- Exercise goal: Set down, word for word, the part of the article on magnetic stimulation and cigarette craving that opens with the words "The researchers explain" and closes with "by nicotine withdrawal.".

- Document extract:
★ ★ ★ ★

A 15-minute-long session is enough to temporarily reduce the craving, study says

Apr 18, 2013 20:31 GMT  ·  By

A new research whose findings have recently been published in the scientific journal Biological Psychiatry says that high frequency transcranial magnetic stimulation can make it easier for smokers to kick the habit.

This is because said magnetic stimulation can help reduce cigarette craving.

The researchers who pieced together this study explain that, according to their investigations, cigarette craving can be substantially reduce by a 15-minute-long session of high frequency transcranial magnetic stimulation.

As explained on Alpha Galileo Foundation, the area of the brain targeted by this procedure is the dorsolateral prefrontal cortex.

Said region of the brain is known to be a reward-related one, which is why its being stimulated in this manner translates into cigarette craving's being reduced.

The researchers explain that the 15-minute-long sessions of high-frequency transcranial magnetic stimulation basically helps up the activity levels in reward-related regions of the brain that are affected by nicotine withdrawal.

“One of the elegant aspects of this study is that it suggests that specific manipulations of particular brain circuits may help to protect smokers and possibly people with other addictions from relapsing,” commented on the findings of this investigation the Editor of Biological Psychiatry, Dr. John Krystal.

“While this was only a temporary effect, it raises the possibility that repeated TMS sessions might ultimately be used to help smokers quit smoking. This finding opens the way for further exploration of the use of brain stimulation techniques in smoking cessation treatment,” said researcher later added.

The conclusion that high-frequency magnetic stimulation can help reduce cigarette craving was reached after the researchers observed the behavior of 16 nicotine-dependent volunteers when in the presence of smoking cues.

Some of these volunteers were actually submitted to the procedure before being introduced to the cues, whereas others received placebo therapy.

The experiments and investigations were carried out by Dr. Xingbao Li and his fellow researchers at the Medical University of South Carolina.

★ ★ ★ ★

Items from a dataset:

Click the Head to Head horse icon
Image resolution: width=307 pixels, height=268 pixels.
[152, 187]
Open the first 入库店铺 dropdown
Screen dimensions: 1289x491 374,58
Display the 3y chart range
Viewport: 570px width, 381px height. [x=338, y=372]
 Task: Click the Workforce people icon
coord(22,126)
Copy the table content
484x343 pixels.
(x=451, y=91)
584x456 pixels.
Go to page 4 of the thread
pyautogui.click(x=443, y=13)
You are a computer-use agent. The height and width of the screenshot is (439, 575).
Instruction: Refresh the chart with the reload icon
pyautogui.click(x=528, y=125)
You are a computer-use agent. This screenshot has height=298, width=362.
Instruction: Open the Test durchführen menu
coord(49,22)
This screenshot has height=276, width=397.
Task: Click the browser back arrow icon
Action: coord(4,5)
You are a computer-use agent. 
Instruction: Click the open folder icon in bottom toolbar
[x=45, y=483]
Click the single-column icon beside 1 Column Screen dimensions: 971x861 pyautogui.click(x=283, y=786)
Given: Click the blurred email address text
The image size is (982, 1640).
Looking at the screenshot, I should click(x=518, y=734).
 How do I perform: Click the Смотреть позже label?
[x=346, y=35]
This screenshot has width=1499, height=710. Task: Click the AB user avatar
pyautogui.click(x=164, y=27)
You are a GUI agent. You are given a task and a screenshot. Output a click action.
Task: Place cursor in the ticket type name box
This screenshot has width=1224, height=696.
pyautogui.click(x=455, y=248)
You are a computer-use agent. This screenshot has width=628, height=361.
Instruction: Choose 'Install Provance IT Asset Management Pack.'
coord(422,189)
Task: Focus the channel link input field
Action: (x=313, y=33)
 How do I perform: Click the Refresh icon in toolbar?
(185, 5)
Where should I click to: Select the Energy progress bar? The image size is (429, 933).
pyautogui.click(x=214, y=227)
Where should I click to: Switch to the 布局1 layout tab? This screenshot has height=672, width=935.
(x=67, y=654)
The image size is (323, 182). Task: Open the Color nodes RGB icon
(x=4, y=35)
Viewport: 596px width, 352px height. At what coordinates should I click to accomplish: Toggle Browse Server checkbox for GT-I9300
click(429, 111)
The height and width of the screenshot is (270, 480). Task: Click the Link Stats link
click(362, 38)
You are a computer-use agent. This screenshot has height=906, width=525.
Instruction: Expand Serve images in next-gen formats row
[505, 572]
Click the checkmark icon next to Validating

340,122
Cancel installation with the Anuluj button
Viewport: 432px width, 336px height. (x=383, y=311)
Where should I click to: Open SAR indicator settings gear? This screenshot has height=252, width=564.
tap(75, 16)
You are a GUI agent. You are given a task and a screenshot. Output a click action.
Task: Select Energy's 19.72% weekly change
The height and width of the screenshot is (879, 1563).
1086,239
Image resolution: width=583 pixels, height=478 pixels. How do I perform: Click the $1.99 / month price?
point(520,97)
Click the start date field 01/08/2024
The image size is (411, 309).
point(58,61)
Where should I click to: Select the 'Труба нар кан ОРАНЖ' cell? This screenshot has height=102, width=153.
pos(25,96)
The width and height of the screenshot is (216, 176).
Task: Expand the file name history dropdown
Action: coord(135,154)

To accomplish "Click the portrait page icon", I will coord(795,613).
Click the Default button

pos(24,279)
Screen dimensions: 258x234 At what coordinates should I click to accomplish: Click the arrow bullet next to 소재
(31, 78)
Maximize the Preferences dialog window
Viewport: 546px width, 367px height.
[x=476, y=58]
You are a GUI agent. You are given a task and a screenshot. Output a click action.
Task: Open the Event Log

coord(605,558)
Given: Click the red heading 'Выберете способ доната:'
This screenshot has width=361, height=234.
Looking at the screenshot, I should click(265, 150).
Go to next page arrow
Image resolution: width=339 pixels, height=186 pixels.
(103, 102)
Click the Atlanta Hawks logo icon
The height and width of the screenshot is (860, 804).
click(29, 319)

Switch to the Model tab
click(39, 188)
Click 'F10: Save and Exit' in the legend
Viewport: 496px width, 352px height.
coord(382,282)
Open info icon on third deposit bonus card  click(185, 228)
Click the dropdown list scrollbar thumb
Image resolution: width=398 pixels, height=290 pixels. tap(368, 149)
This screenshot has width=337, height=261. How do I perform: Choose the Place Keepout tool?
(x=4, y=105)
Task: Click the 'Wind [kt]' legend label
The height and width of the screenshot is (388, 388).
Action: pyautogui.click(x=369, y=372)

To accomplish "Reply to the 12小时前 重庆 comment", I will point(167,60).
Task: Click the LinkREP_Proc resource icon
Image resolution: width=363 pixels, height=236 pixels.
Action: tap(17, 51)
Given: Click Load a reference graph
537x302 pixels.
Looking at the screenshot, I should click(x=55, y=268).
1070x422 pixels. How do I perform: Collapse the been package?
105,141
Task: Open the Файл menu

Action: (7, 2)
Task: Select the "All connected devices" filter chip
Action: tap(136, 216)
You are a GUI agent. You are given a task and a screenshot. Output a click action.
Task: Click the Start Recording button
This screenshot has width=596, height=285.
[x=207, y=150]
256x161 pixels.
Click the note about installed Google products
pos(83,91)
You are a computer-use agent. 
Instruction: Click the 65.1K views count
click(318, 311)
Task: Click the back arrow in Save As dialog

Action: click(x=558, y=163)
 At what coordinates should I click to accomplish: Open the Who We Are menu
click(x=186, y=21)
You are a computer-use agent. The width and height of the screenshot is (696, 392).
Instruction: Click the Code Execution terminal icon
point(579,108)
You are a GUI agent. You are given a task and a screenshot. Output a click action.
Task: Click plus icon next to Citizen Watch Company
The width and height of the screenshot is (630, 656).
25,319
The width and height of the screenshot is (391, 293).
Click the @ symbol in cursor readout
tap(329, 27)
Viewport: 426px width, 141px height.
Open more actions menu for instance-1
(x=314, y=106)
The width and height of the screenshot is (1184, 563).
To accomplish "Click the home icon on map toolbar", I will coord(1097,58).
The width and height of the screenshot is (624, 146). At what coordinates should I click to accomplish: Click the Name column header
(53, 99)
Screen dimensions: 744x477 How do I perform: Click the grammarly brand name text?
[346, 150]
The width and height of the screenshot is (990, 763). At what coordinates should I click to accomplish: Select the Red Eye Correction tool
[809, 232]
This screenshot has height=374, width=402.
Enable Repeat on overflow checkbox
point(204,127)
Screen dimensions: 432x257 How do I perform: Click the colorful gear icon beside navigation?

★ ★ ★ ★

- Output for this task:
The researchers explain that the 15-minute-long sessions of high-frequency transcranial magnetic stimulation basically helps up the activity levels in reward-related regions of the brain that are affected by nicotine withdrawal.